Then you have the developers who can stand back and be more thoughtful about
the whole. Together they can be productive while still producing quality code.

In your example, someone has already written the code, possibly shipped it and
if it's not a complete disaster, created value. The "10x developer" comes
along and is able to take the time to refactor and clean things up (or direct
someone to do so.)

As you mentioned, there are pros and cons for each role. The "10x" developer
might think too much. The grinder might not create the prettiest code, but he
might be great at moving the chains.

I think we can all place ourselves in either role. To get something out the
door to meet a deadline sometimes requires the quick and dirty way. And
sometimes shipping quick and dirty is far more important. To move from one
role to the other is sometimes as difficult as switching between projects, so
it's great to be able to have one person who can go in with one mind and
another person to go in with a different mind.

As I'm usually the sole developer on my projects, I don't know if this is how
things work in practice. I imagine in a cash strapped start-up all developers
might be the type to shove out as much code as possible.

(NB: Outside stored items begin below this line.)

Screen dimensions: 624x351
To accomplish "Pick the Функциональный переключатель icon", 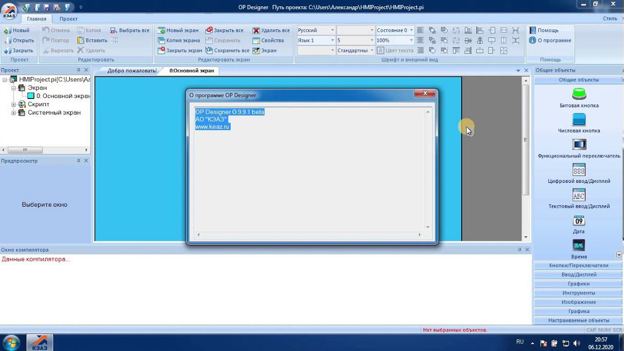I will 579,145.
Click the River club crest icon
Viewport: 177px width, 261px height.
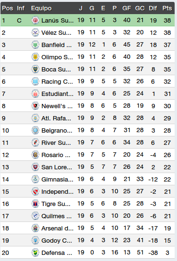pyautogui.click(x=35, y=142)
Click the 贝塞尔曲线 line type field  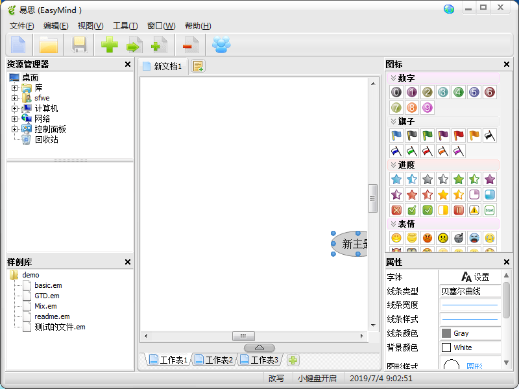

Perhaps all other things being equal, a 10x developer in that environment (a
cash strapped start-up as opposed to a mature Twitter) might be the person who
understands that shipping is more important when resources are short. The
"other type" might not realize that things will probably work out in the end
as long as the team is shipping. Things are never perfect, the stack will
always be a house of cards, but the cash must keep flowing be it from
investments, from clients or from customers all of whom are expecting
progress.

Personally, I seem to switch back and forth. Sometimes I get on a roll and I'm
knocking stuff out at a pace where I surprise myself. Sometimes I get locked
up trying to over-think a problem. Sometimes I can go back through my code and
see obvious problems and refactor the code with the same momentum as I had
when I originally wrote it. I think the tricky part is finding the right
balance and knowing what you need to be doing within your particular
environment.

ETA: Changed things around for clarity.

------
jrs235
Pays? Shouldn't that be compensates? I do believe there's a distinct
difference.

------
prakster
This should be the rule, rather than the exception.

------
known
He might be having good connections

------
bsullivan01
_Twitter pays engineer $10 million as Silicon Valley tussles for talent_

He may be an engineer but he got the $10 Mil for being "The senior vice
president of engineering"

------
michaelochurch
Startup compensation is weird. Pretty much everyone makes about the same
amount (currently, $100-150k for engineers and executives) but equity
allotments are _massively_ skewed. Equity in the VC-funded world exacerbates
inequality monstrously, because management often takes 10-100+ times more per
person.

Personally, I don't think it's worth taking equity seriously unless (a) it's
public stock, which has a published value, or (b) you know the cap table. If
you don't get to see the cap table and term sheets, that employee equity is
pretty meaningless-- not worth taking a pay cut or working typical startup
hours.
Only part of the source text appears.